Exercise brief
State, as a number alone, how many lines of the data contain the string "Quick".
++++++++
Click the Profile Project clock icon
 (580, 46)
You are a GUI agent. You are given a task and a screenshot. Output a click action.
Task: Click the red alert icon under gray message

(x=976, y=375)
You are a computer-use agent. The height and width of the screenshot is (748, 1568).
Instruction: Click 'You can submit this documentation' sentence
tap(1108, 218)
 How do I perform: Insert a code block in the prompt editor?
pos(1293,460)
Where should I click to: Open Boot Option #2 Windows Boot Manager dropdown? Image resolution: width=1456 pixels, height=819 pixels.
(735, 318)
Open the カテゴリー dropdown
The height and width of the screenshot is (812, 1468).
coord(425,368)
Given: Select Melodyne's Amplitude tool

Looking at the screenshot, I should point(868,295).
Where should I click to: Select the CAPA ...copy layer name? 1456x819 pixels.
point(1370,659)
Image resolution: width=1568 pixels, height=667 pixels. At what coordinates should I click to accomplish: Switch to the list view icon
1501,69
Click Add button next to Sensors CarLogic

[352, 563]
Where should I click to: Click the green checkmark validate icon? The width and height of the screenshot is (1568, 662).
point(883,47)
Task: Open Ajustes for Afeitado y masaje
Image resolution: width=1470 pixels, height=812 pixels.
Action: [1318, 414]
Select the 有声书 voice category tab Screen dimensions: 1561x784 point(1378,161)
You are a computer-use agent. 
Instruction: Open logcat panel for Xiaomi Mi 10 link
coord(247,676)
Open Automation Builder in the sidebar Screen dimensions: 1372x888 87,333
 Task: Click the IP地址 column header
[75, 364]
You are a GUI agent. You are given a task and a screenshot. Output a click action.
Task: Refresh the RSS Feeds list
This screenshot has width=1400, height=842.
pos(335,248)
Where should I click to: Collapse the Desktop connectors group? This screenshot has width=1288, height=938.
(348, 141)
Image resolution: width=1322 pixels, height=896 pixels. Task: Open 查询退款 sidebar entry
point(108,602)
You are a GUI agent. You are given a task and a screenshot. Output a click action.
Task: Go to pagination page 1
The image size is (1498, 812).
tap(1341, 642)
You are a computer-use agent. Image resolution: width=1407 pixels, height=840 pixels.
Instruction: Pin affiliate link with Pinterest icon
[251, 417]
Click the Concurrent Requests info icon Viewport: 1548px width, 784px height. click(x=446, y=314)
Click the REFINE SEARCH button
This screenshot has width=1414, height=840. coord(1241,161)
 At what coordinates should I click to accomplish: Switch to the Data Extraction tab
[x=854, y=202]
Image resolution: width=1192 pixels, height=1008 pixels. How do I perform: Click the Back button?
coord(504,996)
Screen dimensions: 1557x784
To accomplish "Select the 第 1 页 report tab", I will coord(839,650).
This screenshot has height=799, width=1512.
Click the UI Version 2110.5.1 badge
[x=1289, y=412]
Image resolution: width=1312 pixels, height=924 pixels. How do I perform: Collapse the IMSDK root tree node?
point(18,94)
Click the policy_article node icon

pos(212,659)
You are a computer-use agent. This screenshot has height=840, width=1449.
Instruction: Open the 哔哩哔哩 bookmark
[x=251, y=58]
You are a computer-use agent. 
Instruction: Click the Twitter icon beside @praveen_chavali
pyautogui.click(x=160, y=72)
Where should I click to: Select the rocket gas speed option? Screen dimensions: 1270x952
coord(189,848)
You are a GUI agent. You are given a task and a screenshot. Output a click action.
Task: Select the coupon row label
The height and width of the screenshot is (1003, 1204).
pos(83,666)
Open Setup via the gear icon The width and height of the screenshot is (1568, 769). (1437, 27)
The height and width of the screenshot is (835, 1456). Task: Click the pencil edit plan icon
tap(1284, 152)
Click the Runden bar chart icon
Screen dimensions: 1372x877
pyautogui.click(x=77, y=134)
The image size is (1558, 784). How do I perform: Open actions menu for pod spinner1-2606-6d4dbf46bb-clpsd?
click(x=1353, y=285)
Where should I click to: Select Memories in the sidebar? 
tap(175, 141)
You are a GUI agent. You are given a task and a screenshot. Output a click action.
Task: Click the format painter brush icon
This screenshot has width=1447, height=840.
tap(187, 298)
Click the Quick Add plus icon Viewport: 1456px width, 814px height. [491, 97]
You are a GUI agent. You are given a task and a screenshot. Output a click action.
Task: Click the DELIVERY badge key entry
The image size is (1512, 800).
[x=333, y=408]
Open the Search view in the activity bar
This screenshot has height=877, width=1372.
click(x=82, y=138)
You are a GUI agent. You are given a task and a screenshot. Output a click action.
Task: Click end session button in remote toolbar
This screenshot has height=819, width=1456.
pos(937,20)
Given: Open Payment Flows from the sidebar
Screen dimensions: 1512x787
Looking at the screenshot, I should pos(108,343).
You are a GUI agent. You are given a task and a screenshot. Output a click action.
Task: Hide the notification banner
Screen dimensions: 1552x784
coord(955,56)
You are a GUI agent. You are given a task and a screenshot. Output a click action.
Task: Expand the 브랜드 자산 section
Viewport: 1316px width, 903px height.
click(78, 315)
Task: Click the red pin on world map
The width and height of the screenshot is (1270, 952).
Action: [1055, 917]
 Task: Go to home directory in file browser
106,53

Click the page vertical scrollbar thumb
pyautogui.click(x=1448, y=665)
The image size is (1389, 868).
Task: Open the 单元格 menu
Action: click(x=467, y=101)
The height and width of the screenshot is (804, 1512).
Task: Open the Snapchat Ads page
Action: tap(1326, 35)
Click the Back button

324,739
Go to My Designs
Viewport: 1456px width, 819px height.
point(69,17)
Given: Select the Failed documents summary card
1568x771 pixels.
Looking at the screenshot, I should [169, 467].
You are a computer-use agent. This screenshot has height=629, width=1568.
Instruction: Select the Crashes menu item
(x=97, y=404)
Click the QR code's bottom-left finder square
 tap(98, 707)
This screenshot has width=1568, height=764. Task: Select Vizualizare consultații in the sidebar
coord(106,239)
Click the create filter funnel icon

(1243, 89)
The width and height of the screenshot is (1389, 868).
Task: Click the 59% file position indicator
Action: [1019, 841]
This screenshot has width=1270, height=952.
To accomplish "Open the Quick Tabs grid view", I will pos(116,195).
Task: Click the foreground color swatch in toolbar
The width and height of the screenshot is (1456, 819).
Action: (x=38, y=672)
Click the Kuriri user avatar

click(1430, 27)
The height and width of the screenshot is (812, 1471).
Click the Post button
++++++++
Answer for the task
2